Scientists continue to be frustrated by promising compounds that work well in the laboratory but ultimately fail, due to these compounds entering cells effectively but then being kicked out before they can take effect.
Researchers are, however, now recognizing that the susceptibility of compounds to so-called ‘transporter systems’ can be just as important in drug discovery as how compounds target the ‘bad’ parts of a cell and how potent they are.
Scientists meeting at the British Pharmacological Society’s Winter Meeting in London this week (14-16 December) will discuss the latest developments in the use of transporters in drug research at a special symposium.
Cells have developed special systems to take up what they want – for example, glucose and amino acids for energy and protein - and throw out what they don’t want, such as compounds that are non-food components of diet.
For example, oranges contain fructose and Vitamin C, which the cell can use, but also many other compounds that give the characteristic colour, taste and smell, but can’t provide energy or protein.

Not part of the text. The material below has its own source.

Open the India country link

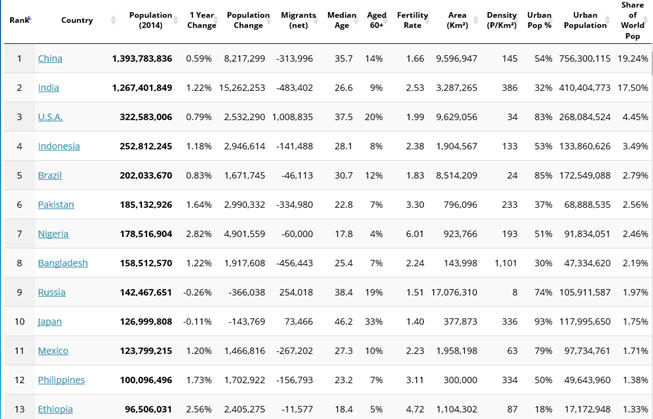48,87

Such food components are seen as ‘useless’ compounds and are pumped out of cells by naturally existing ‘xenobiotic’ transporters, which get rid of anything foreign to the cell.
This natural system, however, often thwarts the efforts of scientists working on drugs for a number of diseases. A compound can be highly potent and highly selective – in other words, very good at doing what it was designed to do and also effective in selecting the protein that is causing disease. But it can also be useless in practice, as it is thrown out of the cell very rapidly.

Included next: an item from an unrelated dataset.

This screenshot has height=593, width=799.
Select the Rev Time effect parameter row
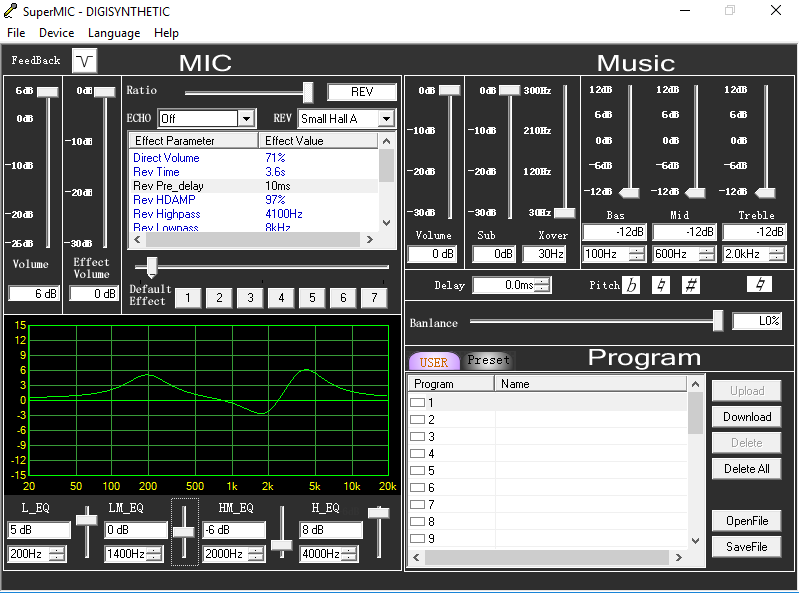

When this happens in cancer cells, for example, this highly efficient clearance of the drug means the anti-cancer agent never gets a chance to perform and the cancer becomes ‘resistant’ to treatment. Therefore, in drug development, it’s often necessary to settle for second best – such as another compound that is not so potent and not so selective but less efficiently pumped out of the cell, so ultimately more effective.
Professor Jean-Michel Scherrmann from the University of Paris, France, who will present at the symposium, is working to develop a deeper understanding of transporters at the so-called ‘blood brain barrier’ (BBB), which makes it hard to treat diseases of the central nervous system (CNS).
As well as cancer, CNS diseases can include Alzheimer's, Parkinson’s, multiple sclerosis, and Huntington's disease.
The blood brain barrier is important because the brain is essentially sealed off from the rest of the circulation by a very tight barrier between the blood in the blood vessels and the brain cells.
Many drugs cannot get through this barrier and brain tumours in particular are much harder to treat. This is because the anti-cancer drugs that work for tumours in other areas of the body, such as the bladder and the breast, and which are given by mouth or injection, can't enter the brain to hit the tumours there because the BBB keeps them out. To add to the difficulty, there are also transporters in the BBB, pumping anything that does get through, but which is seen as foreign, straight out again.
Professor Sherrmann says that, in recent years, there have been exciting discoveries about how the genes function that control transporters in the BBB.
“This work could ultimately help to better define how to penetrate the brain with effective drugs to treat a number of diseases,” he adds.
‘Transporters in drug development’ is a joint symposium with British Toxicology Society. It is organised by Professor Gabrielle Hawksworth (University of Aberdeen), who will also Chair the symposium, along with Mr John Keogh (GlaxoSmithKline).